_ENTRIES PROVIDED:_
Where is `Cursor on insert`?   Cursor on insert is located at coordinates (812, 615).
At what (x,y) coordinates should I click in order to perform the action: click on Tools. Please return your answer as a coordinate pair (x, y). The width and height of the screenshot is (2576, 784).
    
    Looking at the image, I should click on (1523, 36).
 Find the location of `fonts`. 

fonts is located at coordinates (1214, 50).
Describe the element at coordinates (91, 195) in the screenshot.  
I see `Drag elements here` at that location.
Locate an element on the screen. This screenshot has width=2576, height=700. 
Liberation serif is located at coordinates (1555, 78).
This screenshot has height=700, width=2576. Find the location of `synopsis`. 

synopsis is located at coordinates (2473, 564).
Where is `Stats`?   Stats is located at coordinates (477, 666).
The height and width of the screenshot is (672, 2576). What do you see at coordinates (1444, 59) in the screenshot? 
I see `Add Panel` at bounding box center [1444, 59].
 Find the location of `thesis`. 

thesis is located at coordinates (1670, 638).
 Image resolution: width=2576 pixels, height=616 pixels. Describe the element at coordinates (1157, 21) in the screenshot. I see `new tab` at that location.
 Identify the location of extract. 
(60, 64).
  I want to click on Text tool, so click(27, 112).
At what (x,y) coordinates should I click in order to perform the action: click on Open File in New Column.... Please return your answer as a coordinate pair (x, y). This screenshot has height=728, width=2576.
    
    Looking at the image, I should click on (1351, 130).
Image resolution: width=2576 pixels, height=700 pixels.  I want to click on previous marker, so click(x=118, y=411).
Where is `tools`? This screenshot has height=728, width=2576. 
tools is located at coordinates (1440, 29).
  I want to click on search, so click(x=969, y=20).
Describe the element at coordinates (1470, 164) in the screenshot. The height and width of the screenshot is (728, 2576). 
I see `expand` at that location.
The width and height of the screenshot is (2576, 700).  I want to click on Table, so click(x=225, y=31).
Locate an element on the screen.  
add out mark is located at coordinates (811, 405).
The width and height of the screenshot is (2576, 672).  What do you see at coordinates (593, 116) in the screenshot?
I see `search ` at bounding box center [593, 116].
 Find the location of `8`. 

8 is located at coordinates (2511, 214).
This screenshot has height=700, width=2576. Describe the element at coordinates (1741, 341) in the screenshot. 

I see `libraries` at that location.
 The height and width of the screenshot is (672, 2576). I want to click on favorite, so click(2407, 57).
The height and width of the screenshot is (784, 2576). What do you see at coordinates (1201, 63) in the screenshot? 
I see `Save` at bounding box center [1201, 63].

_INSTRUCTION:_ Convert every item above into a JSON list of strings, one string per line, leaving out blank lines.

_RESULT OF THE EXERCISE:_
[
  "Where is `Cursor on insert`?   Cursor on insert is located at coordinates (812, 615).",
  "At what (x,y) coordinates should I click in order to perform the action: click on Tools. Please return your answer as a coordinate pair (x, y). The width and height of the screenshot is (2576, 784).",
  "    Looking at the image, I should click on (1523, 36).",
  " Find the location of `fonts`. ",
  "fonts is located at coordinates (1214, 50).",
  "Describe the element at coordinates (91, 195) in the screenshot.  ",
  "I see `Drag elements here` at that location.",
  "Locate an element on the screen. This screenshot has width=2576, height=700. ",
  "Liberation serif is located at coordinates (1555, 78).",
  "This screenshot has height=700, width=2576. Find the location of `synopsis`. ",
  "synopsis is located at coordinates (2473, 564).",
  "Where is `Stats`?   Stats is located at coordinates (477, 666).",
  "The height and width of the screenshot is (672, 2576). What do you see at coordinates (1444, 59) in the screenshot? ",
  "I see `Add Panel` at bounding box center [1444, 59].",
  " Find the location of `thesis`. ",
  "thesis is located at coordinates (1670, 638).",
  " Image resolution: width=2576 pixels, height=616 pixels. Describe the element at coordinates (1157, 21) in the screenshot. I see `new tab` at that location.",
  " Identify the location of extract. ",
  "(60, 64).",
  "  I want to click on Text tool, so click(27, 112).",
  "At what (x,y) coordinates should I click in order to perform the action: click on Open File in New Column.... Please return your answer as a coordinate pair (x, y). This screenshot has height=728, width=2576.",
  "    Looking at the image, I should click on (1351, 130).",
  "Image resolution: width=2576 pixels, height=700 pixels.  I want to click on previous marker, so click(x=118, y=411).",
  "Where is `tools`? This screenshot has height=728, width=2576. ",
  "tools is located at coordinates (1440, 29).",
  "  I want to click on search, so click(x=969, y=20).",
  "Describe the element at coordinates (1470, 164) in the screenshot. The height and width of the screenshot is (728, 2576). ",
  "I see `expand` at that location.",
  "The width and height of the screenshot is (2576, 700).  I want to click on Table, so click(x=225, y=31).",
  "Locate an element on the screen.  ",
  "add out mark is located at coordinates (811, 405).",
  "The width and height of the screenshot is (2576, 672).  What do you see at coordinates (593, 116) in the screenshot?",
  "I see `search ` at bounding box center [593, 116].",
  " Find the location of `8`. ",
  "8 is located at coordinates (2511, 214).",
  "This screenshot has height=700, width=2576. Describe the element at coordinates (1741, 341) in the screenshot. ",
  "I see `libraries` at that location.",
  " The height and width of the screenshot is (672, 2576). I want to click on favorite, so click(2407, 57).",
  "The height and width of the screenshot is (784, 2576). What do you see at coordinates (1201, 63) in the screenshot? ",
  "I see `Save` at bounding box center [1201, 63]."
]